▶ **Exercise passage**

——

Eventually, Francesco became Frantz (which in modern Norwegian orthography would be spelled Frans), and because of his Florentine origin, he was given the bynames Florentinus ("from Florence") and Italus ("Italian"). He signed his own name as Franndtz Frandtzsønn Ittallianner ("Frantz Frantzen the Italian").

Florence is considered to be the birthplace of the Renaissance. Unless they were recent arrivals from elsewhere in Italy, Frantz's family - our family - must have lived in Florence at the same time as Dante, Boccaccio, Macchiavelli and Leonardo da Vinci; it's not unreasonable to imagine that our ancestors actually saw and perhaps even talked with some of these giants of history. I wonder what it was like for a young boy from this vibrant city, the very heart of Europe, to move to a place like Norway, literally in the backwoods, at the very periphery of the continent.

How much, if anything, did the family know about Norway in advance? Experiencing the harsh climate must have been a shock. Learning the language must have been a challenge, especially since Norwegian was at this time essentially only a spoken vernacular, the written administrative language being Danish. The Italian family must have seemed indescribably exotic to their Norwegian neighbours; did they get a taste of the "Jante law"? Were the Norwegians prejudiced against them? Or were they prejudiced against the Norwegians, perhaps looking down on them as simple and uncultured country folk?

All in all, it seems that little Frantz managed well in his new surroundings.

When Frantz was a young adult, the ideas of the Reformation started spreading throughout northern Europe, and in 1536, the Danish government (to which Norway was subordinate) adopted Protestantism as its official religion. This met with initial resistance among Norwegians, but the local population's attempts to hold on to Catholicism were soon quashed. In this very turbulent religious environment, Frantz trained as a priest. We do not know where he obtained his theological education; it has been suggested that he studied in Rostock in Germany, but that does not seem to be the case.

——

▶ **Data listing**
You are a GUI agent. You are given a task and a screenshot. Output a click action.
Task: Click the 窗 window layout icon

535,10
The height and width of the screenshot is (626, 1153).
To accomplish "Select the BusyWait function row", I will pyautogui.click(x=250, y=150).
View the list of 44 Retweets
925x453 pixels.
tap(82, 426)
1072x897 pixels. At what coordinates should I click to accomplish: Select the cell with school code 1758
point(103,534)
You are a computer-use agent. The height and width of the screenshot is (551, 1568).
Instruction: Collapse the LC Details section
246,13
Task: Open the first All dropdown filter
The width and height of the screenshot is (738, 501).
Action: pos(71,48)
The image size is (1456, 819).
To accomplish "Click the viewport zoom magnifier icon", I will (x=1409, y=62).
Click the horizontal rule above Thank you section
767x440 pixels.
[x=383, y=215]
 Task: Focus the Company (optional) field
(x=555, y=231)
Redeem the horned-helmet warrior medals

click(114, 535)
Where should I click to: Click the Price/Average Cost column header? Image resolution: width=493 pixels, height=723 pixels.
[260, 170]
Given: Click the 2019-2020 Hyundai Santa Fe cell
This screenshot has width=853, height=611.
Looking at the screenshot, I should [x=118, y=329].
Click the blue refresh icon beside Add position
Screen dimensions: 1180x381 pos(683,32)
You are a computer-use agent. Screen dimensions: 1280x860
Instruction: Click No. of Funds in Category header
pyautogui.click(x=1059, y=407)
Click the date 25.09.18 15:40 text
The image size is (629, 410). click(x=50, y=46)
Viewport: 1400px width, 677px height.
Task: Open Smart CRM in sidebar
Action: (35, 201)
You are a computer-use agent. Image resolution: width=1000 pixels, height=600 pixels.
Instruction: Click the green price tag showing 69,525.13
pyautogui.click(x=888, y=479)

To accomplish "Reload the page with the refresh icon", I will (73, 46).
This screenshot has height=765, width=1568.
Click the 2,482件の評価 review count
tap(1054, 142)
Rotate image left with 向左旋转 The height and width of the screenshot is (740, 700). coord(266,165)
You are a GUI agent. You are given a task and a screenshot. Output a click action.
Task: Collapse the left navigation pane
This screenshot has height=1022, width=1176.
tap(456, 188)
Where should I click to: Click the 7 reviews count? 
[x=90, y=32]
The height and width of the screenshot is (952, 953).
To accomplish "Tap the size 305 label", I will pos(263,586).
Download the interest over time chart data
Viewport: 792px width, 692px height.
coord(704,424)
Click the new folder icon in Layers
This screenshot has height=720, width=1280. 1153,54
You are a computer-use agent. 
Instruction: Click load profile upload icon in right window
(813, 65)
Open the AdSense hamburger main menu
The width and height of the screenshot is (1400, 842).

——

▶ **Exercise requirements**
Reproduce the part of the passage about Frantz between "How much, if" and "his new surroundings.", inclusive, word for word.

▶ **Task answer**
How much, if anything, did the family know about Norway in advance? Experiencing the harsh climate must have been a shock. Learning the language must have been a challenge, especially since Norwegian was at this time essentially only a spoken vernacular, the written administrative language being Danish. The Italian family must have seemed indescribably exotic to their Norwegian neighbours; did they get a taste of the "Jante law"? Were the Norwegians prejudiced against them? Or were they prejudiced against the Norwegians, perhaps looking down on them as simple and uncultured country folk?

All in all, it seems that little Frantz managed well in his new surroundings.